◆ WORK TO COMPLETE: What you return should match the data below exactly, with every entry reproduced.
Segment Open
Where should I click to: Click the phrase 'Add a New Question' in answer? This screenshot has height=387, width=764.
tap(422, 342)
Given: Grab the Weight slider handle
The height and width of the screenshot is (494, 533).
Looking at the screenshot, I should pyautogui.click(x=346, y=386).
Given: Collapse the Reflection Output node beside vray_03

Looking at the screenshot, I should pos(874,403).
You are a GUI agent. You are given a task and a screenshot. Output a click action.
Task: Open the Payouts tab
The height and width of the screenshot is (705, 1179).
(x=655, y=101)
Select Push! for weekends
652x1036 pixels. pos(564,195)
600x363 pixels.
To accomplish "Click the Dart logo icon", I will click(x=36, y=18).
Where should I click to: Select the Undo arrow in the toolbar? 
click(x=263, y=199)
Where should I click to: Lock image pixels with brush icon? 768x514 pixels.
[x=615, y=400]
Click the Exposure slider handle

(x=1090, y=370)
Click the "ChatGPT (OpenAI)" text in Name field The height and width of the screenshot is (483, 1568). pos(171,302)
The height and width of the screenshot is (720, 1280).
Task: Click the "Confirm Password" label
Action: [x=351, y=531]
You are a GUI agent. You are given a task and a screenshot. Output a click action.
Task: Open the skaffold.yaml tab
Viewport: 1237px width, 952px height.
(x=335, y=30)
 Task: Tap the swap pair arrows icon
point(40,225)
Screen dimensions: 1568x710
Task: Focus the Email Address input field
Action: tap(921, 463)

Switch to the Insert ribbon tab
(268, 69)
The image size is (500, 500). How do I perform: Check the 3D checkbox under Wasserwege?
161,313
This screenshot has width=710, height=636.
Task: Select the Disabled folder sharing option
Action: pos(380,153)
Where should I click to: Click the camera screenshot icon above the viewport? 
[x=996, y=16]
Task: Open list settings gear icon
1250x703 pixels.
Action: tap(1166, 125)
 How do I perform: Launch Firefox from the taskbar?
Segment Closed
◆ OUTPUT OF THE TASK:
Where should I click to: Click the phrase 'Add a New Question' in answer? This screenshot has height=387, width=764.
tap(422, 342)
Given: Grab the Weight slider handle
The height and width of the screenshot is (494, 533).
Looking at the screenshot, I should pyautogui.click(x=346, y=386).
Given: Collapse the Reflection Output node beside vray_03

Looking at the screenshot, I should pos(874,403).
You are a GUI agent. You are given a task and a screenshot. Output a click action.
Task: Open the Payouts tab
The height and width of the screenshot is (705, 1179).
(x=655, y=101)
Select Push! for weekends
652x1036 pixels. pos(564,195)
600x363 pixels.
To accomplish "Click the Dart logo icon", I will click(x=36, y=18).
Where should I click to: Select the Undo arrow in the toolbar? 
click(x=263, y=199)
Where should I click to: Lock image pixels with brush icon? 768x514 pixels.
[x=615, y=400]
Click the Exposure slider handle

(x=1090, y=370)
Click the "ChatGPT (OpenAI)" text in Name field The height and width of the screenshot is (483, 1568). pos(171,302)
The height and width of the screenshot is (720, 1280).
Task: Click the "Confirm Password" label
Action: [x=351, y=531]
You are a GUI agent. You are given a task and a screenshot. Output a click action.
Task: Open the skaffold.yaml tab
Viewport: 1237px width, 952px height.
(x=335, y=30)
 Task: Tap the swap pair arrows icon
point(40,225)
Screen dimensions: 1568x710
Task: Focus the Email Address input field
Action: tap(921, 463)

Switch to the Insert ribbon tab
(268, 69)
The image size is (500, 500). How do I perform: Check the 3D checkbox under Wasserwege?
161,313
This screenshot has width=710, height=636.
Task: Select the Disabled folder sharing option
Action: pos(380,153)
Where should I click to: Click the camera screenshot icon above the viewport? 
[x=996, y=16]
Task: Open list settings gear icon
1250x703 pixels.
Action: tap(1166, 125)
 How do I perform: Launch Firefox from the taskbar?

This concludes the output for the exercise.